Da Redação

Cerca de 26% dos LGBts admitem esconder sua sexualidade dentro do trabalho, afirma uma pesquisa feita em Portugal e Espanha. Já 20% afirmam que falam abertamente sobre sua sexualidade no local.  

A pesquisa mostra também que dos entrevistados, 28% que afirmam ser abertos com sua orientação sexual e identidade de gênero no ambiente profissional. Ou seja, 72% dos LGBTs não são totalmente abertos com a orientação sexual e identidade de gênero dentro do trabalho.

O número diminui quando o ambiente é o cotidiano: o número de entrevistados abertamente LGBTs sobe para 34%, enquanto 33% diz ser fora do armário para a maioria das pessoas, 22% com algumas e 11% com ninguém.

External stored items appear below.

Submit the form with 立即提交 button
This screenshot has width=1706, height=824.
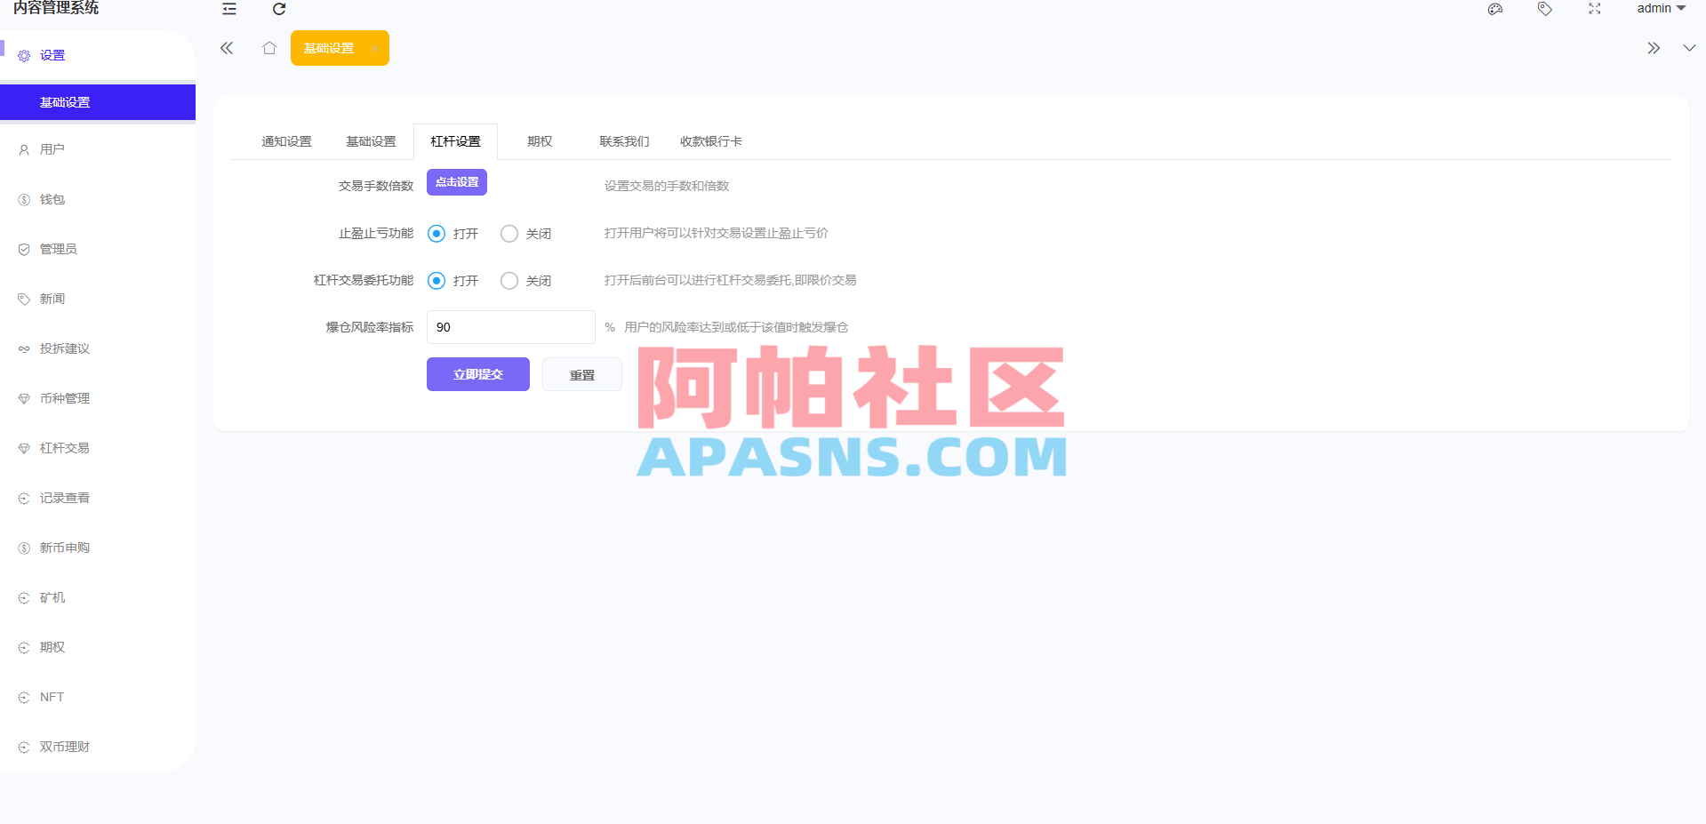[x=477, y=374]
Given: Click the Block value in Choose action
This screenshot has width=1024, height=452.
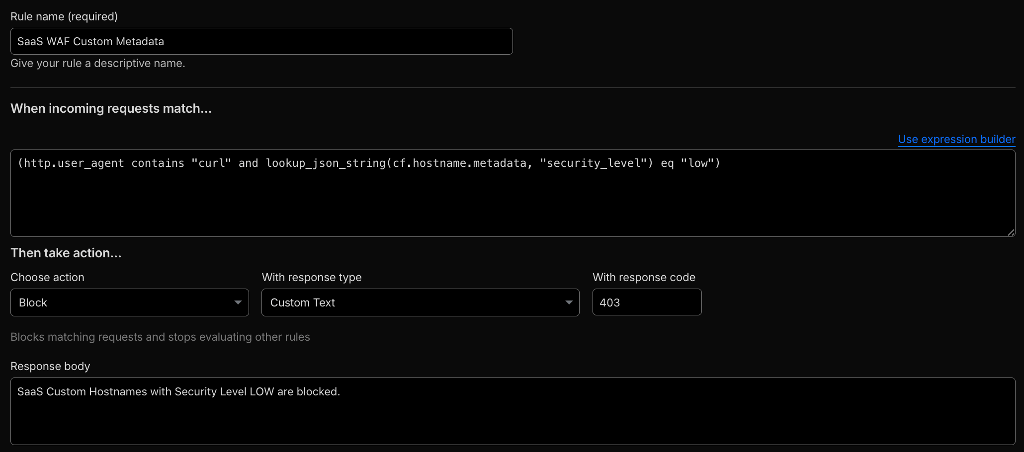Looking at the screenshot, I should click(x=33, y=302).
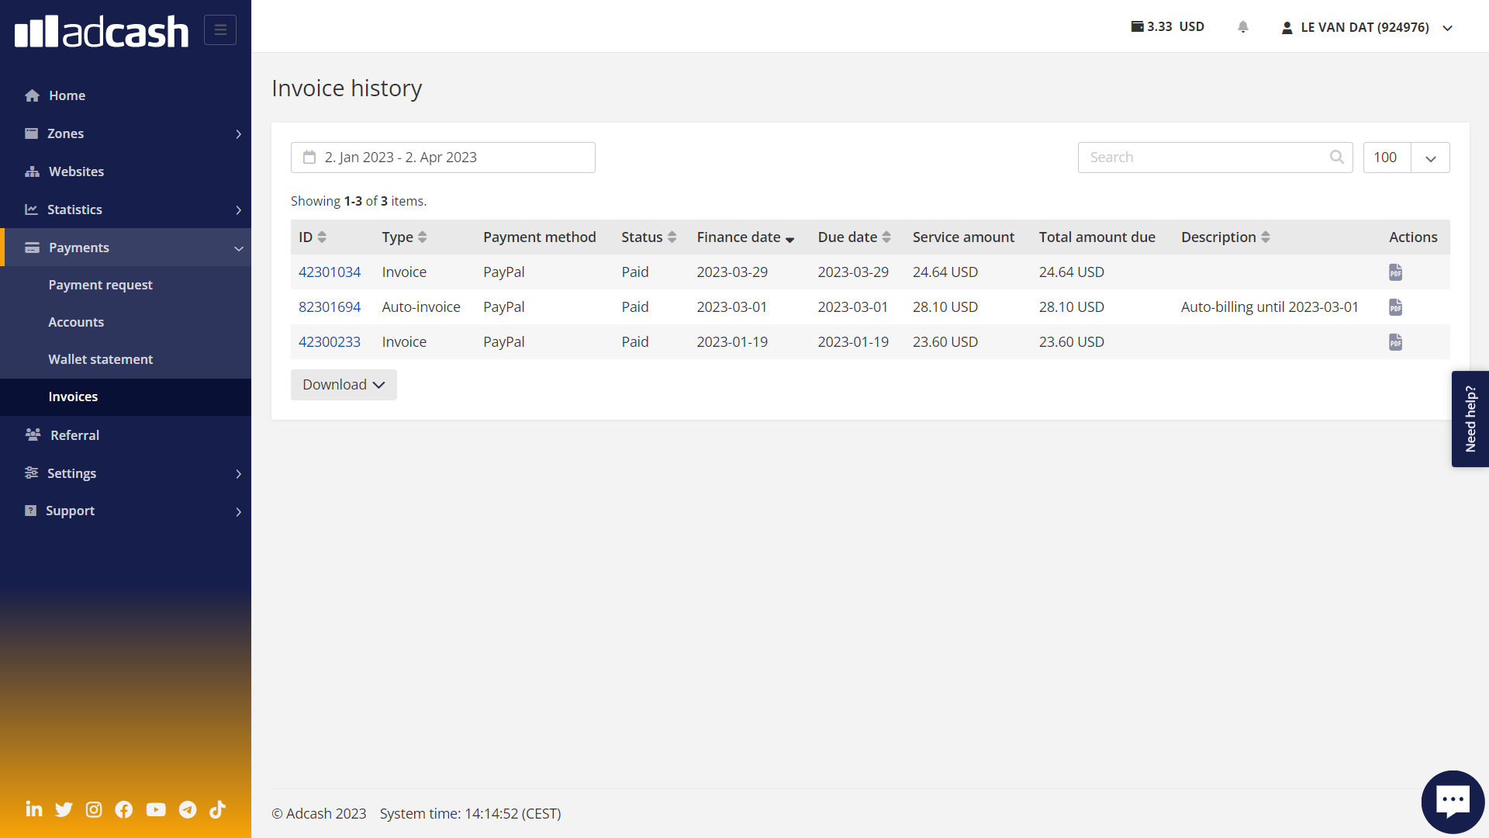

A pesquisa é uma iniciativa do “Proyecto Europeo Avanzando” e entrevistou 8.557 pessoas, 16 empresas e oito universidades públicas da Espanha e Portugal. Foi realizada em parceria com a “Dirección General de Igualdad de Trato y Diversidad del Ministerio de la Presidencia”, a “Comissão para a Cidadania e a Igualdade de Género del Gobierno de Portugal” e o “Grupo de Investigación Antropología, Diversidad y Convivencia de la Universidad Complutense de Madrid”.

Entre os motivos apontados para ocultar a orientação sexual ou identidade de gênero, o principal é que “ninguém se importa com o que você faz fora do trabalho” (54%), seguido pelos que querem “evitar estereótipos ou preconceitos” (43%), “evitar explicações” (32%) e que isso “altere a avaliação enquanto profissional” (24%).

Uma porcentagem menor de pessoas não sai do armário no trabalho devido às consequências que podem ser geradas, como perda de futuras oportunidades de emprego ou promoções (21%), medo de rejeição ou isolamento (18%) e perda do emprego (7%).